Рис. 6.12. «Едва прикрытый рубищем, бл. Василий ходил по улицам Москвы, терпеливо перенося всякого рода стихийные невзгоды» [277:1], с. 10.

Поскольку заключительные разделы персидского жизнеописания Хосрова параллельны «биографии» Василия Блаженного, то совершенно естественно, что авторы Шахнаме включили в Эпос и легенды, упоминаемые в «Житии» Василия (то есть Ивана «Грозного»). Группа иранских витязей, неожиданно погибших в результате снежного бурана, это, скорее всего, и есть сорок Севастийских мучеников. Напомним, что имеются в виду «сорок мучеников, пострадавших, в гонение Лициния, в (якобы — Авт.) 320 г., в Севастии Армянской. За непреклонное исповедание веры они были мучимы, а затем осуждены были пробыть ночь в озере, покрывшемся льдом, при северном, пронзительном ветре. Утром мученики были извлечены из озера и подвергнуты новым истязаниям, им разбивали ноги молотами, затем тела их сожгли, а кости бросили в реку. Память св. 40 мучеников церковь издревле чтит особенно. Св. Василий Великий, Григорий Нисский и Ефрем Сирин в день памяти их говорили поучения» [988:00], статья «Севастийские мученики».

* _Исходные данные_:
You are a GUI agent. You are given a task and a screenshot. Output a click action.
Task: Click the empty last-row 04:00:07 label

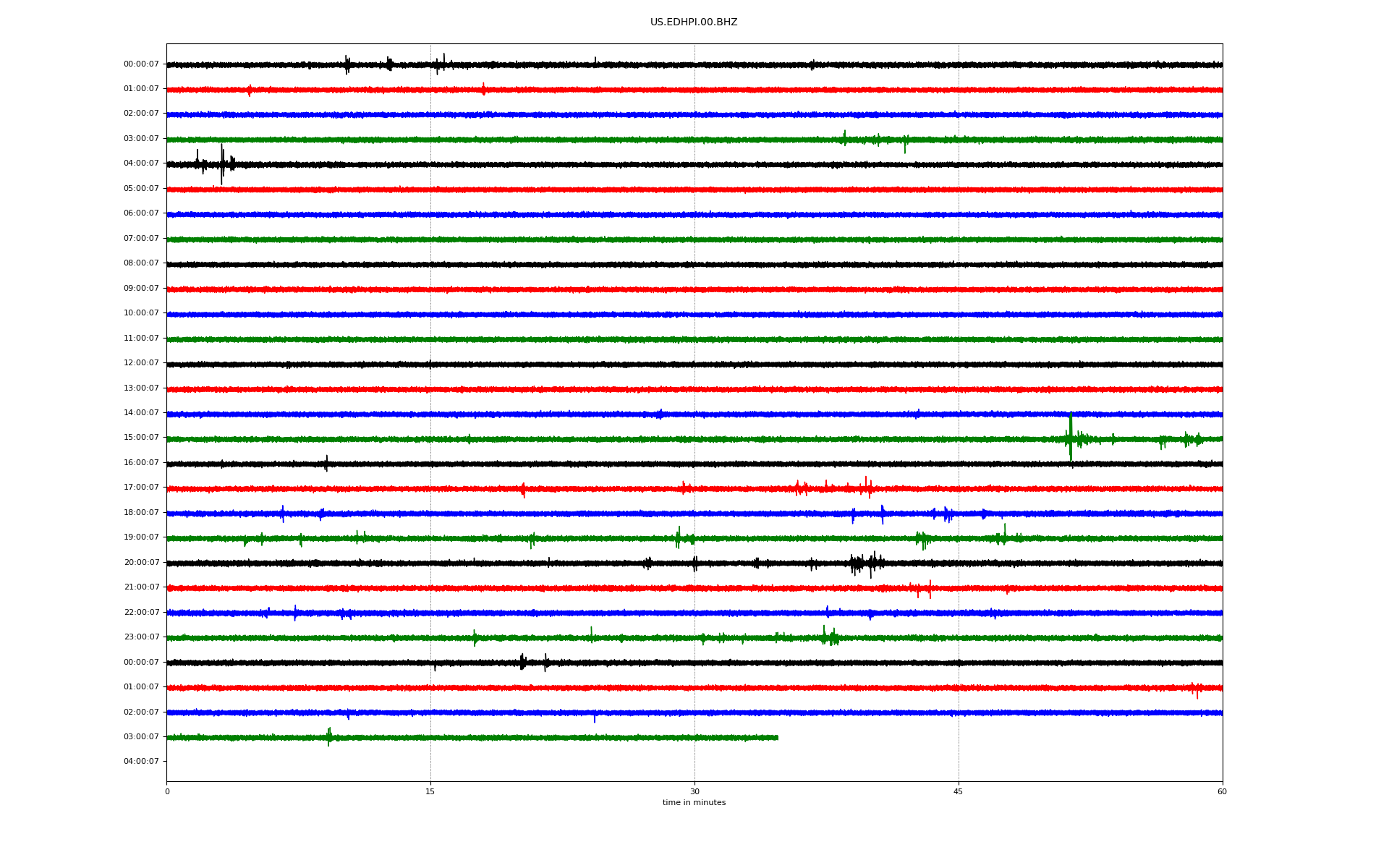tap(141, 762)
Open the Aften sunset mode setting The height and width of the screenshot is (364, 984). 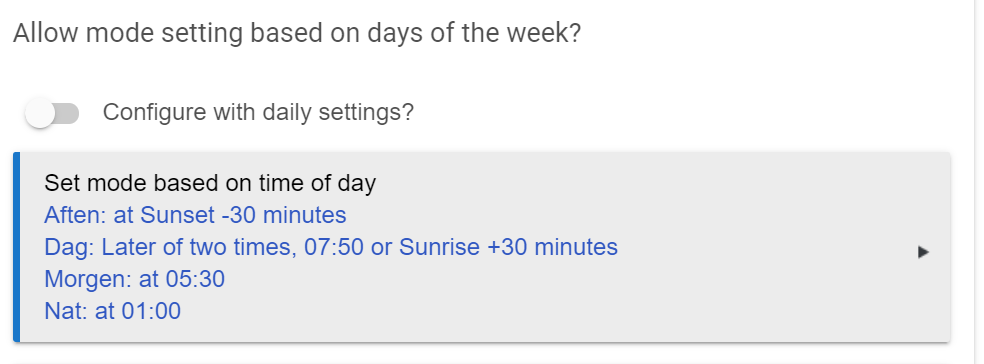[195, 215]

* _Задание_:
Перепечатайте целиком отрывок о Василии Блаженном и сорока Севастийских мучениках, ничего в нём не меняя.

* _Решение_:
Рис. 6.12. «Едва прикрытый рубищем, бл. Василий ходил по улицам Москвы, терпеливо перенося всякого рода стихийные невзгоды» [277:1], с. 10.

Поскольку заключительные разделы персидского жизнеописания Хосрова параллельны «биографии» Василия Блаженного, то совершенно естественно, что авторы Шахнаме включили в Эпос и легенды, упоминаемые в «Житии» Василия (то есть Ивана «Грозного»). Группа иранских витязей, неожиданно погибших в результате снежного бурана, это, скорее всего, и есть сорок Севастийских мучеников. Напомним, что имеются в виду «сорок мучеников, пострадавших, в гонение Лициния, в (якобы — Авт.) 320 г., в Севастии Армянской. За непреклонное исповедание веры они были мучимы, а затем осуждены были пробыть ночь в озере, покрывшемся льдом, при северном, пронзительном ветре. Утром мученики были извлечены из озера и подвергнуты новым истязаниям, им разбивали ноги молотами, затем тела их сожгли, а кости бросили в реку. Память св. 40 мучеников церковь издревле чтит особенно. Св. Василий Великий, Григорий Нисский и Ефрем Сирин в день памяти их говорили поучения» [988:00], статья «Севастийские мученики».